• Instruction
Repeat the listing below word for word, from its first line down through the line containing "The image size is (889, 697). 230,661", both ends included.

• Material shown

------------------------------------------------

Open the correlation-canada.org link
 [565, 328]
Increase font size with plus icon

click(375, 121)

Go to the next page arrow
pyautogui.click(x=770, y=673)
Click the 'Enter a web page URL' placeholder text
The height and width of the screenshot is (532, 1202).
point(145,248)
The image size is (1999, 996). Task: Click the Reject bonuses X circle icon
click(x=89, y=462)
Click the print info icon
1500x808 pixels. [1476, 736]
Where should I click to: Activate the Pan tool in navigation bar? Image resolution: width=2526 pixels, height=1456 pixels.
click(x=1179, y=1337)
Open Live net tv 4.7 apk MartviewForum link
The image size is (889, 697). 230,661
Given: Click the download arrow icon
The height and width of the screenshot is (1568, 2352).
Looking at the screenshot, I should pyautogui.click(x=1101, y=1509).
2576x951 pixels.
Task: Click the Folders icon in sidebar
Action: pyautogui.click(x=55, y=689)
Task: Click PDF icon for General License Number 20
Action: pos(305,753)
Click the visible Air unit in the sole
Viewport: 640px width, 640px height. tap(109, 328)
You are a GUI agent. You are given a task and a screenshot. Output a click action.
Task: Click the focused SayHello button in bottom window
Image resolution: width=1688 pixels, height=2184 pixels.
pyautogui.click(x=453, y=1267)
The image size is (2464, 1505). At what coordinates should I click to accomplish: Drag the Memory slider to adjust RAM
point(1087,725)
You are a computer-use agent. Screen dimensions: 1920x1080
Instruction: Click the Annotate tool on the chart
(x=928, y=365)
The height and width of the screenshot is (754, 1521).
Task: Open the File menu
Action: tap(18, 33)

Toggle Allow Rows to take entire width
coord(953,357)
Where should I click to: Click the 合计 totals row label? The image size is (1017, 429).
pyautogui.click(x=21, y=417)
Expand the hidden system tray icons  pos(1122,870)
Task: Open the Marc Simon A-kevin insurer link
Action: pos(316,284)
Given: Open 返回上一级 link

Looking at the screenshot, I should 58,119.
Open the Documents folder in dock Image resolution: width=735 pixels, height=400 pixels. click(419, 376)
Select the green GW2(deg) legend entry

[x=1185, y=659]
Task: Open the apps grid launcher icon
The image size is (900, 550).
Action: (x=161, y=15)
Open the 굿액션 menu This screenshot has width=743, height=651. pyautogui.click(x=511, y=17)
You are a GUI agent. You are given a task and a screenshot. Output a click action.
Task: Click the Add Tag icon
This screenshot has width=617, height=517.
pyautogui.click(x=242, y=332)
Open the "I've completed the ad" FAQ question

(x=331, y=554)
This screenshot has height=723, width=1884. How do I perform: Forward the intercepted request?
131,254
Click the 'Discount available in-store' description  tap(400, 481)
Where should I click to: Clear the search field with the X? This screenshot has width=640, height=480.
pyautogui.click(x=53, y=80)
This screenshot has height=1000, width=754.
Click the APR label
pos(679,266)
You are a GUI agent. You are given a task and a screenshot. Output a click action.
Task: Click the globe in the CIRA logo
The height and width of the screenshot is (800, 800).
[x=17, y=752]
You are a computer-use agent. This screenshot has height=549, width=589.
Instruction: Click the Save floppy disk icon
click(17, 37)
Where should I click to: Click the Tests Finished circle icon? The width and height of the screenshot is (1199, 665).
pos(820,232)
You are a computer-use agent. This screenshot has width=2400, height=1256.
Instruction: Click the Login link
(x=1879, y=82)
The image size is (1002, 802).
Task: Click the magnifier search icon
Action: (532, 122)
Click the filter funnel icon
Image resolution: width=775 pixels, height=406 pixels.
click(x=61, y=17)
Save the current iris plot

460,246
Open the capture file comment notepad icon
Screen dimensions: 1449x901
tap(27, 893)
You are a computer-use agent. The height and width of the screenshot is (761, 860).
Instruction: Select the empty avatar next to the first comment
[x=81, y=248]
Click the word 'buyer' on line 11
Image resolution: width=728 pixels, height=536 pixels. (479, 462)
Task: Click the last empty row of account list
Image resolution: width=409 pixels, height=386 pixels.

------------------------------------------------

• Task result
Open the correlation-canada.org link
 [565, 328]
Increase font size with plus icon

click(375, 121)

Go to the next page arrow
pyautogui.click(x=770, y=673)
Click the 'Enter a web page URL' placeholder text
The height and width of the screenshot is (532, 1202).
point(145,248)
The image size is (1999, 996). Task: Click the Reject bonuses X circle icon
click(x=89, y=462)
Click the print info icon
1500x808 pixels. [1476, 736]
Where should I click to: Activate the Pan tool in navigation bar? Image resolution: width=2526 pixels, height=1456 pixels.
click(x=1179, y=1337)
Open Live net tv 4.7 apk MartviewForum link
The image size is (889, 697). 230,661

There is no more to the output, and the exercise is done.